SOURCE:
__________________________________________________
# Sole Prop. vs. Corp. - Consultant Question



## BigSaver (Jun 15, 2011)

Hi Everyone, 

I am married, 34, and in a position to work for a company overseas in Asia, spending about 200 days in said country consulting as a Project Manager. I can set things up one of two ways. Invoice as a sole proprietor using my name on the invoices, then paid directly into my personnel bank account. Or incorporate and have the funds filter through the company and they decide how to pay myself. 

First off, I understand the extra cost/hassle associated with incorporating and the liability advantages. I also understand how a sole proprietor is taxed just like an employee. 
Next, either way I would not have much to write off in either case because flights and accommodations while away would be already taken care of my the overseas firm. I might have a couple thousand in write offs.
I also will have no advantage with regards to income splitting because my wife makes a good salary.

If the rate was say $1000/day for my services, I would be looking at $200,000 per year. If I run it as a sole proprietor, the overseas company is required by there local tax laws, that they pay a withholding tax of 15% to the local tax authorities. So in order to them to pay me the actual $1000/day, I would actually be invoicing for $1177 with 15% of that ($177) being held back. Because this amount ($177/day) is being held back and submitted to the local tax authorities in my name (John Doe), and because there is a tax treaty between the two countries to eliminate double taxation, I get a letter at the end of the year that I use as a foreign tax credit towards my canadian taxes owed. Basically upping my effective rate to the said $1177/day or $235,400/year. That amount taxed in my province as income would be about $88,000 in tax. Add CPP and EI of about $4700 and I would be looking at $142,700 in the pocket (average tax rate of 38%). 

Now if I set up a corporation and bill through my company, the overseas company is not required to withhold any taxes, therefore just paying out a rate of $1000/day paid into the business account. Obviously this would amount to $200,000/year, or 15% less then a sole prop.
__________________________________________________
MATERIAL:
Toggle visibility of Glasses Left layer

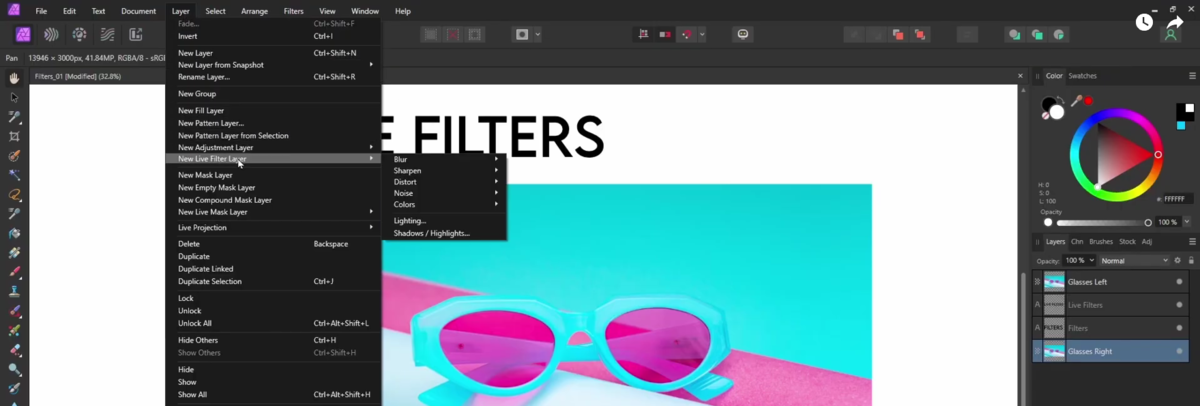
__________________________________________________
CHALLENGE: From the forum post on sole proprietorship versus incorporation above, set down word for word the part that opens with the words "I am married, 34, and" and closes with "to pay myself.".

RESULT OF THE TASK:
I am married, 34, and in a position to work for a company overseas in Asia, spending about 200 days in said country consulting as a Project Manager. I can set things up one of two ways. Invoice as a sole proprietor using my name on the invoices, then paid directly into my personnel bank account. Or incorporate and have the funds filter through the company and they decide how to pay myself.